Aku lantas menemui papa di bawah setelah mengirim pesan itu pada Julian.


Rasanya seperti dejavu, aku memasuki restoran yang cukup ramai itu dengan jantung yang berdegup tidak beraturan.

Sama seperti beberapa bulan lalu, saat itu aku berjalan beriringan dengan Julian.
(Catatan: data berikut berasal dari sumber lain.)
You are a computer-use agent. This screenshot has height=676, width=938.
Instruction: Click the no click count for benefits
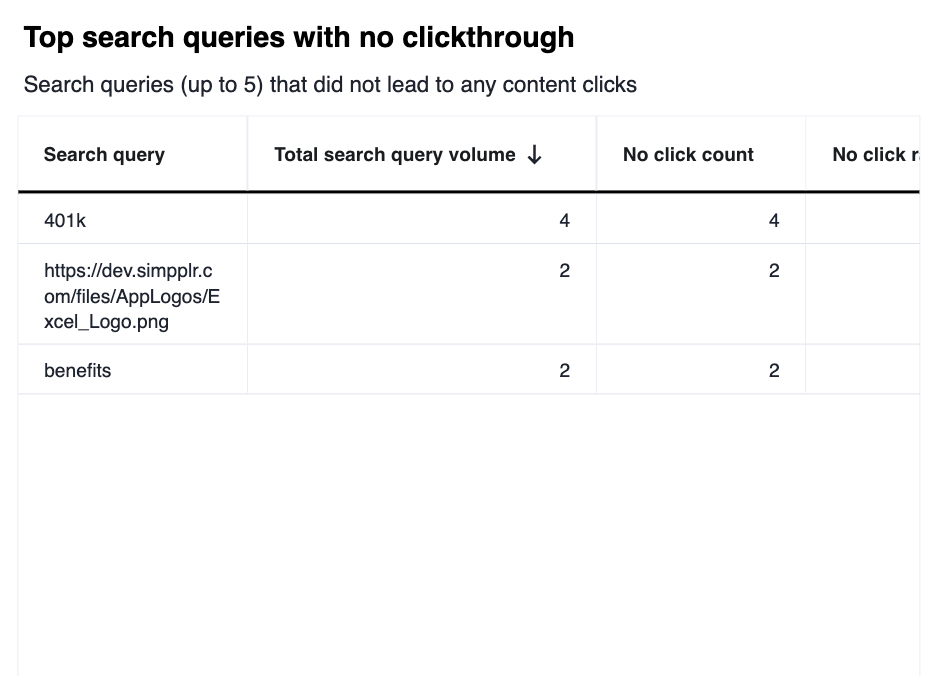773,371
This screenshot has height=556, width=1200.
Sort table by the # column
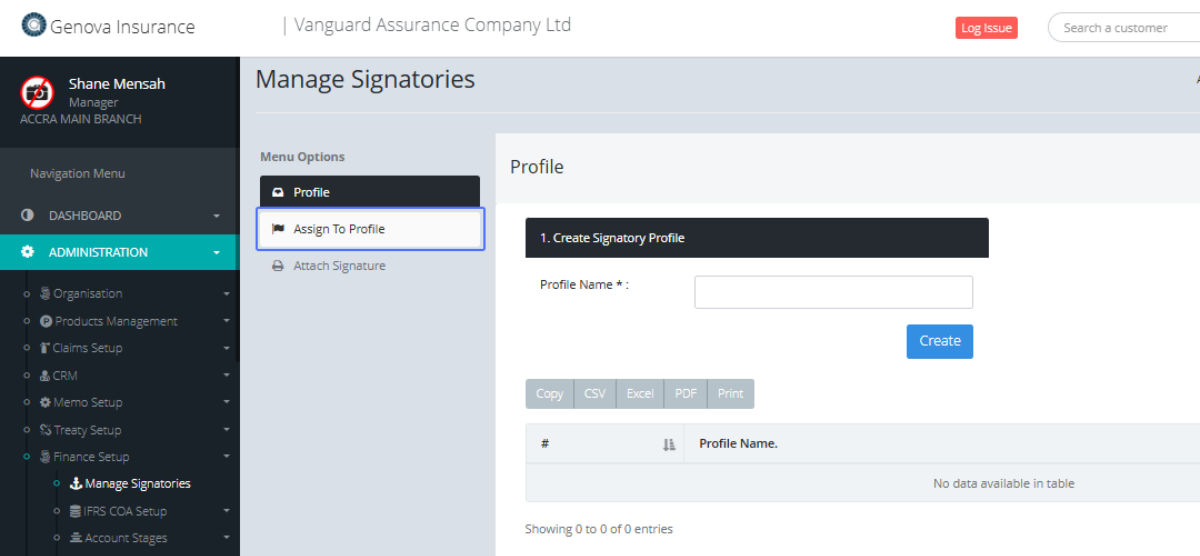pos(669,444)
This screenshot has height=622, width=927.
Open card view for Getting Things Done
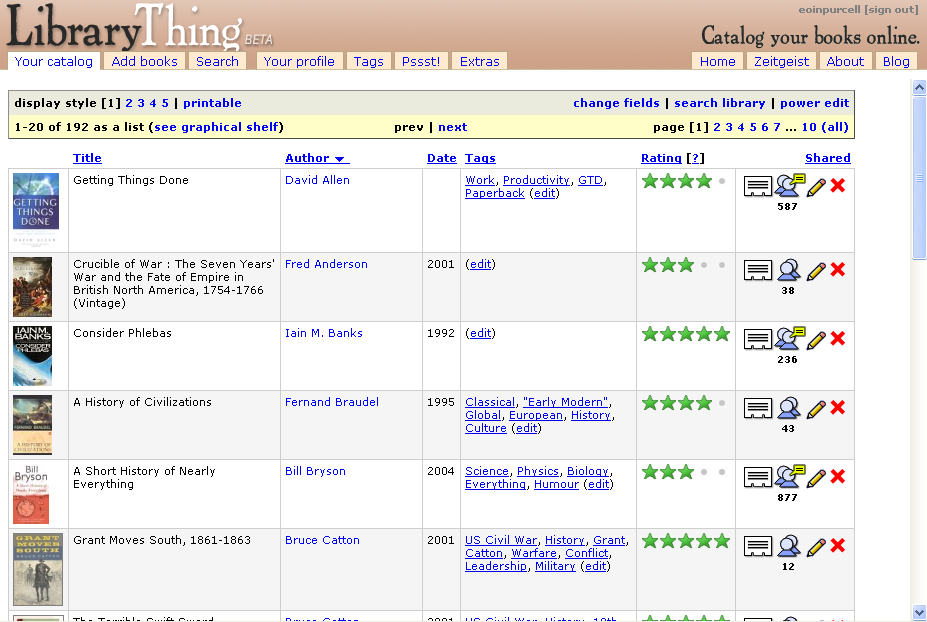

Namun malam ini di sampingku ada papa yang telah memasang wajah serius sejak turun dari mobil.

Sepertinya papa sedang membangun image sangar.

Sebuah tangan melambai dari meja yang letaknya di ujung, Julian bersama kedua orangtuanya tengah menunggu kami.
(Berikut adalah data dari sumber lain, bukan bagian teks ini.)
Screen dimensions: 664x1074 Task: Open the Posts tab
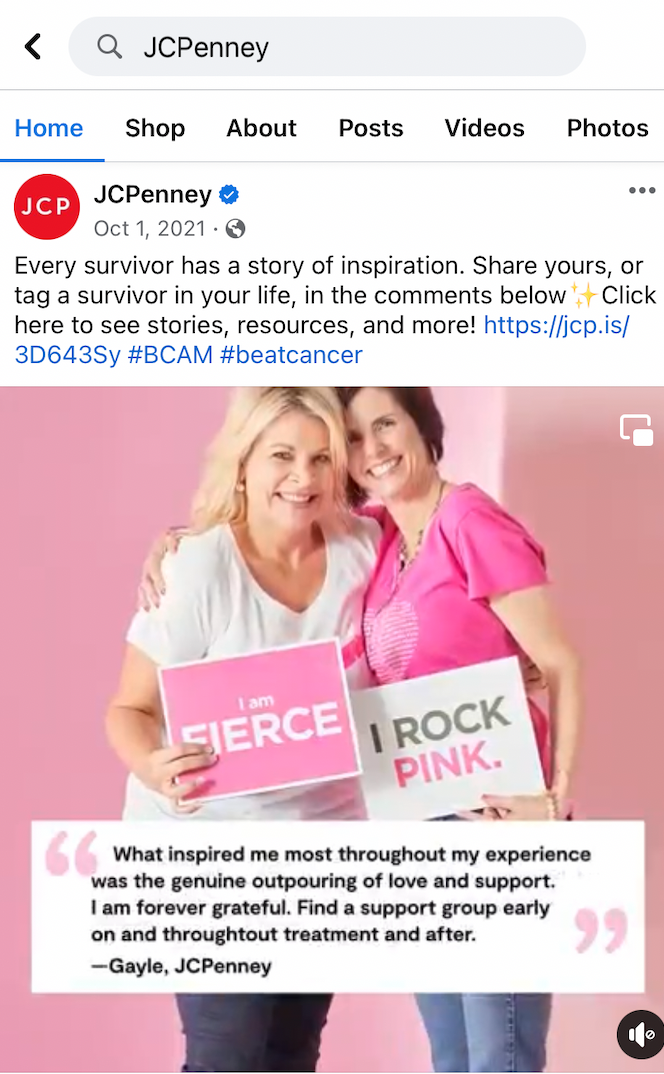pos(371,128)
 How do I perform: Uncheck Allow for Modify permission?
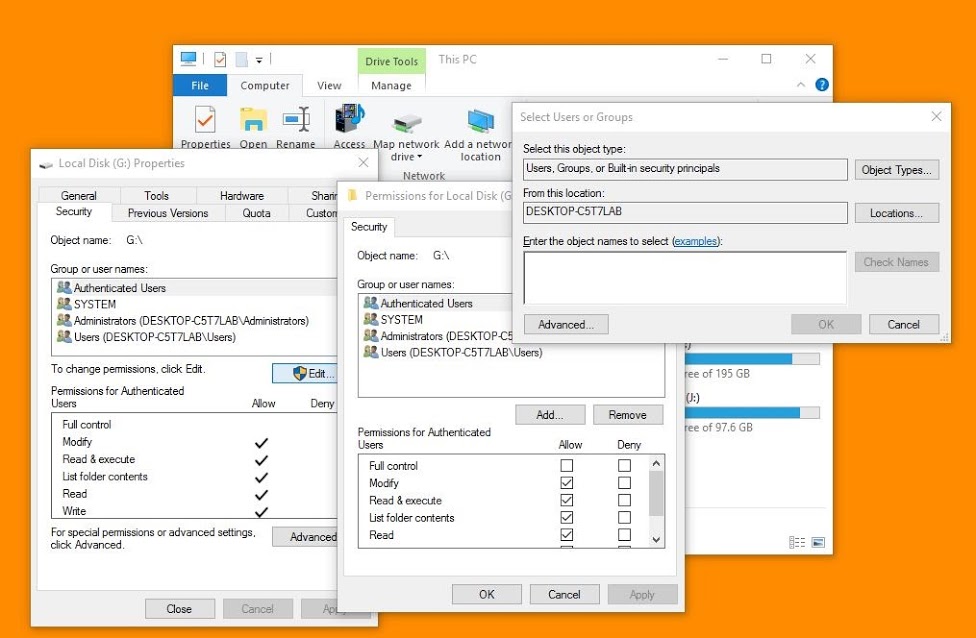(567, 483)
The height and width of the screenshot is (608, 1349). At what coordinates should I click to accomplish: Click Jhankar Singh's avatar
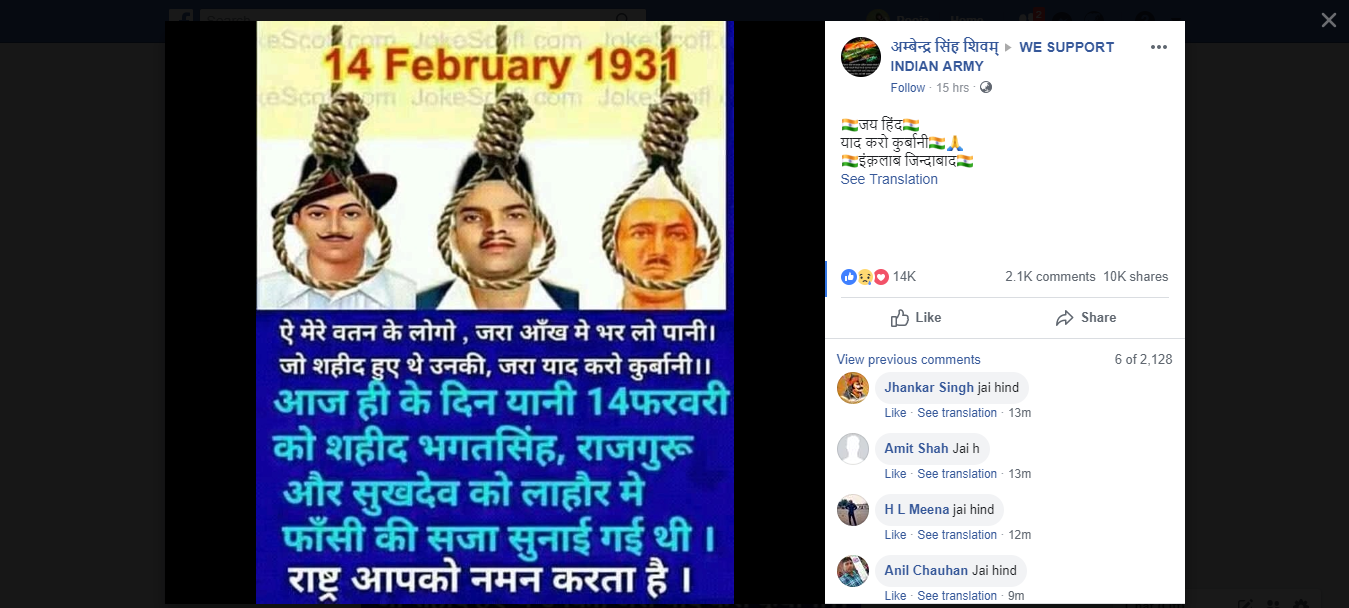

Aku pun langsung menggandeng tangan papa untuk menghampiri ketiga orang itu.

Papaku menjabat tangan om Jerry begitu kami sampai di meja yang telah tersaji 5 gelas minuman di atasnya.
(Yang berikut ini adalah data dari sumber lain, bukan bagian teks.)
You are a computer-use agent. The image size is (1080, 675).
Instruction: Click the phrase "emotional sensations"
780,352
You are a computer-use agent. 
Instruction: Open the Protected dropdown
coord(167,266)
Tante Tiara yang duduk di samping suaminya juga melemparkan senyum canggung pada papa.

Sedangkan laki-laki yang tadi melambaikan tangannya hanya menunduk dan terus-terusan menghindari tatapan mata denganku.

Sudah kuduga, dia pasti gugup.

Aku dan papa sengaja tidak membuka suara karena ingin mendengar pernyataan dari keluarga Julian lebih dulu.

“Julian,” om Jerry mengkode Julian untuk segera bicara. Laki-laki yang wajahnya terlihat lebih tirus dari terakhir kali aku melihatnya itu langsung menegakkan punggungnya.

Mata kami bertemu, namun Julian langsung mengalihkan pandangannya pada papa yang sudah menautkan jari-jarinya di atas meja.

“Maksud Julian mengundang Om Arya dan Najla malam ini, Julian mau minta maaf secara tulus atas kesalahan Julian. Julian tau betul kalau yang Julian lakuin itu gak bisa ditolerir lagi, tapi Julian mau mohon maaf dari Om Arya dan juga Najla. Kejadian kemarin bener-bener bikin Julian sadar kalau seharusnya Julian nggak ngelakuin hal itu, seharusnya—”

“Ngelakuin hal apa?”

Aku menoleh ke arah kananku ketika papa sengaja menyela pembicaraan Julian. Lalu aku melirik Julian, ia menghela nafasnya sebelum melanjutkan bicaranya.

“Selingkuh, om.”

Papa menganggukkan kepala lalu membuka suaranya tanpa menunggu Julian menyelesaikan kalimat sebelumnya, “Buat maafin kamu, kita berdua sudah memaafkan. Tapi kalau kamu mau membatalkan perceraian, saya akan sangat menentang itu karena saya gak mau anak saya jatuh ke tangan laki-laki tidak bertanggungjawab seperti kamu.”

Aku terkejut mendengar respon papa, aku bahkan sampai melotot saking tidak percaya dengan apa yang barusan ku dengar. Papa begitu berani menyuarakan isi hatinya di depan orang tua Julian.

Tidak terlihat niat ingin membela putranya, pasangan suami istri di sebelah Julian justru mengangguk setuju dengan apa yang papa bicarakan.

“Julian ngerti, om. Julian juga gak bakal batalin perceraian kita. Niat Julian pure mau minta maaf sama Om Arya dan Najla, gak lebih.”

“Oke, kalau gitu udah selesai kan urusannya?”

“Kalau boleh Julian mau bicara empat mata dulu sama Najla, boleh?”

“Gak boleh, kita udah mau pulang.” jawab papa to the point.

Terpancar raut kecewa di wajahnya, namun Julian tidak memaksa. Ia mempersilahkan aku dan papa untuk pulang.

Kami pun lantas berpamitan dengan Om Jerry dan Tante Tiara yang sejak tadi hanya diam menyimak permintaan maaf Julian.

Dengan pertemuan malam ini, aku telah mengikhlaskan sakit hatiku kemarin. Permintaan maaf dari Julian sungguh terdengar tulus. Rasanya jahat kalau aku masih menyimpan dendam padanya.